Sem dúvida. Iconografia não falta, mas são todas imagens muito imaginadas. De facto, tinha muita curiosidade em ver como eram estas pessoas. Temos algumas ideias, há estudos de antropometria, de antropologia física, que nos permitem ter uma ideia das dimensões. É possível saber várias coisas. Mas como seria D. Teresa, como seria D. Afonso Henriques… Sabemos que D. Afonso Henriques era um homem de estatura invulgarmente alta para o tempo. Os textos, mesmo sendo textos interessados em enaltecer, dizem que era uma pessoa invulgarmente alta para a altura.
Isso também é história mas, da outra história, gostaria de perceber melhor o período. O período que estudo é exatamente este, mas a minha área é mais a da história eclesiástica. Prendo-me mais com outras personagens, outros ambientes, embora todos eles se cruzem, como é evidente. Gostaria de perceber melhor os meandros políticos e a forma como se foi desenhando o quadro de ordenamento político e sobretudo de equilíbrio de forças. Para nós medievalistas deste período, esse é talvez um dos objetivos maiores, percebermos como é que estes poderes se foram medindo uns aos outros, se foram relacionando uns com os outros, através da interação que necessariamente desenvolveram; como é que se traduzia o poder sobre a terra, sobre os homens que produzem da terra, sobre o controlo dos bens e dos recursos, como é que isso tudo se transformava em poder e influência, em poder de domínio sobre a sociedade, em poder militar, em poder simbólico. Isso sim, fascina-me muito. O meu grande mestre e orientador, o professor García de Cortázar, explicava-nos muitas vezes que devíamos estar muito atentos à transformação das galinhas [risos]. Era uma brincadeira. Quando o camponês vai entregar as galinhas, para ele, coitado, são galinhas. Mas quando se acumulam nas capoeiras e nos redutos do senhor, essas galinhas transformam-se em poder, porque são muitas e porque o senhor teve a capacidade de exigir ao outro que trouxesse as galinhas.

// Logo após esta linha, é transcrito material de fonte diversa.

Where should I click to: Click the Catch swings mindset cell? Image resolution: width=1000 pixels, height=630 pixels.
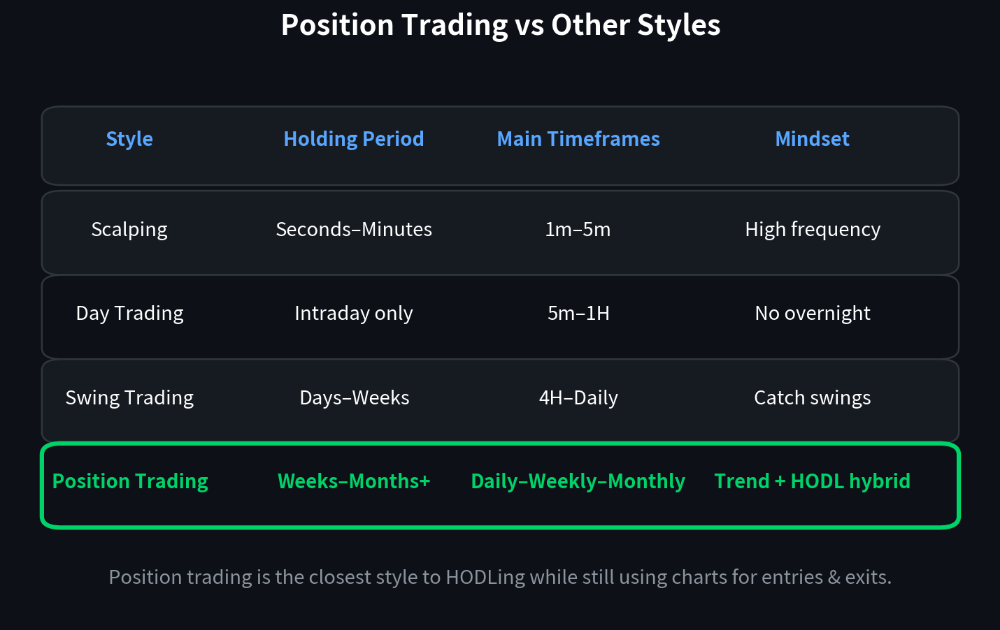tap(812, 398)
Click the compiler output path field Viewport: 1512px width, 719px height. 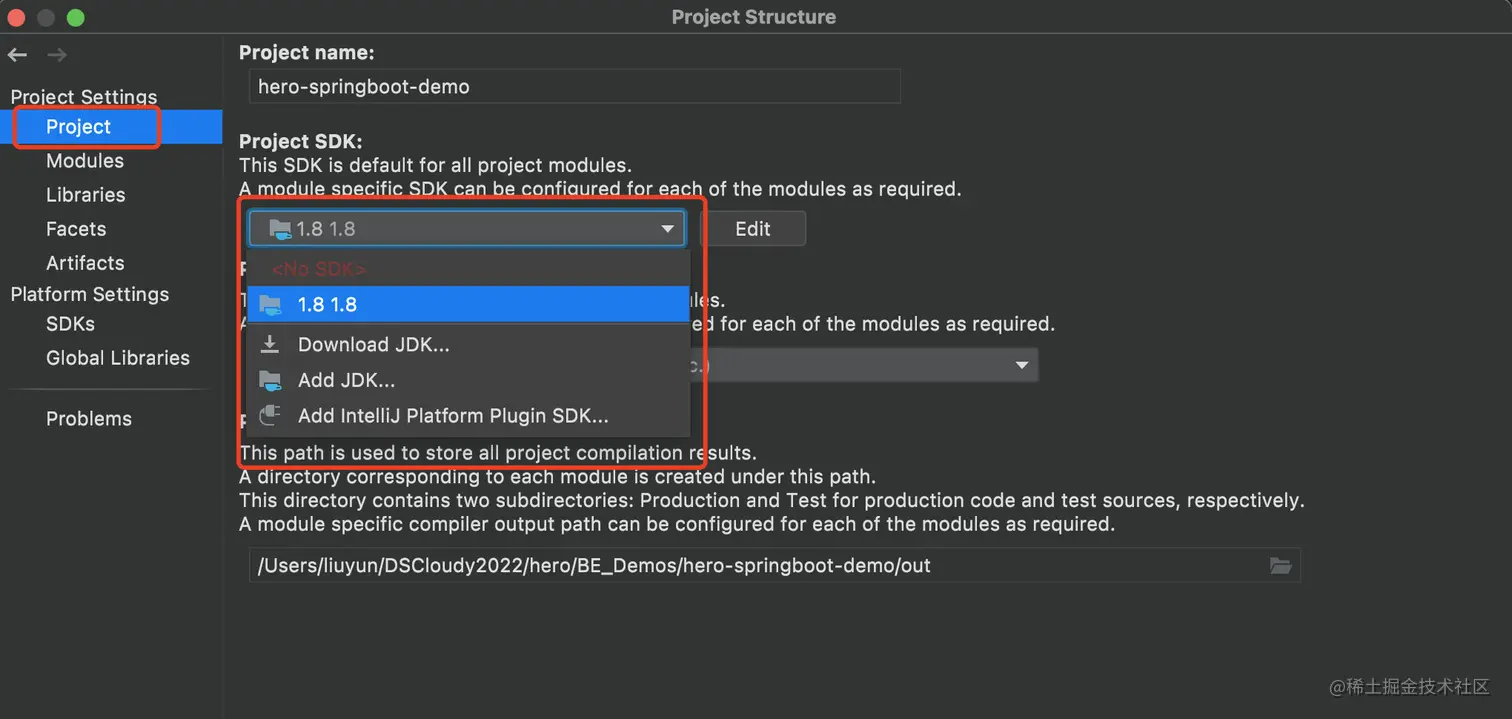(775, 565)
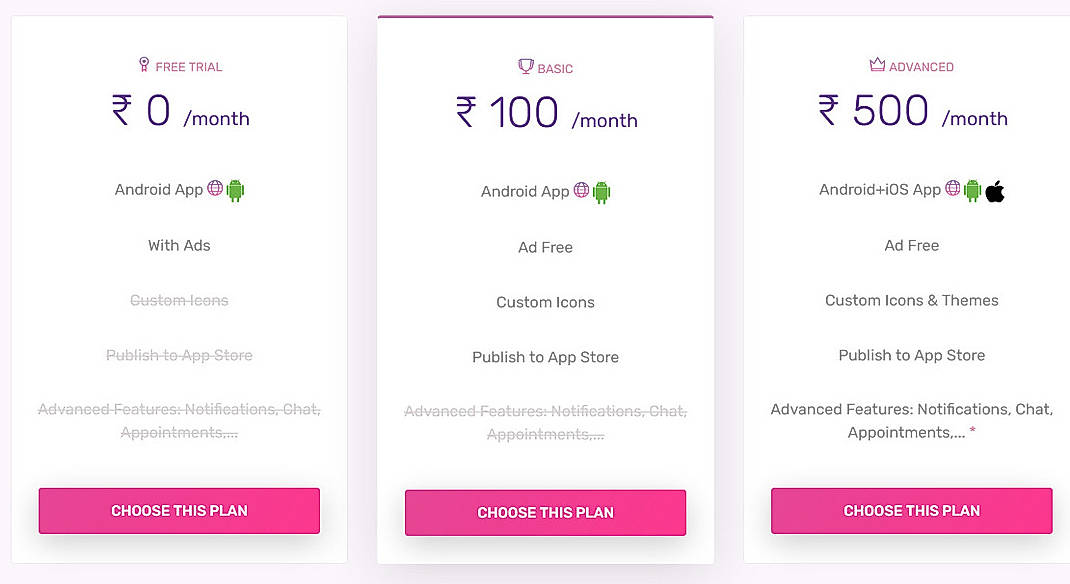
Task: Choose the Free Trial plan
Action: coord(179,510)
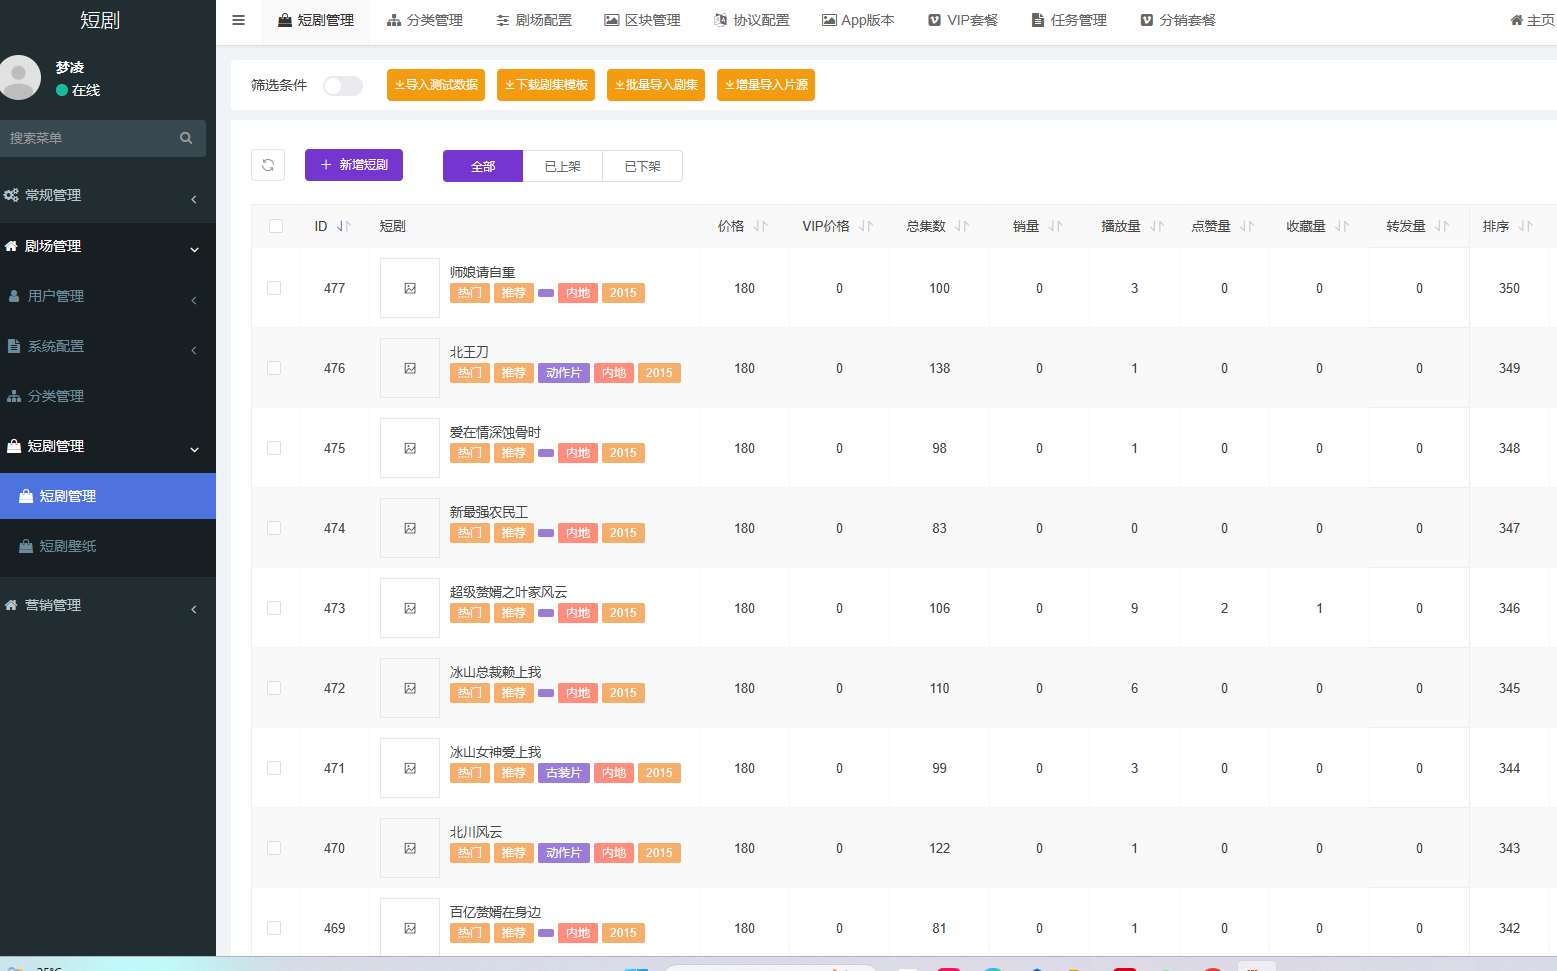Viewport: 1557px width, 971px height.
Task: Sort by 总集数 column sort icon
Action: tap(962, 226)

É uma área onde ainda há muito para explorar?
Ui! Nem falta! Por várias razões. Primeiro, porque os nossos meios hoje são infinitamente mais sofisticados. Não quer dizer que sejamos mais inteligentes ou mais capazes do que nos tempos do pai da nossa historiografia moderna e contemporânea, Alexandre Herculano. Não, significa apenas que temos à nossa disposição mais recursos e sobretudo, amplificámos consideravelmente a nossa forma de questionar e os nossos âmbitos de interesse. E isso tem-nos permitido chegar muito mais longe.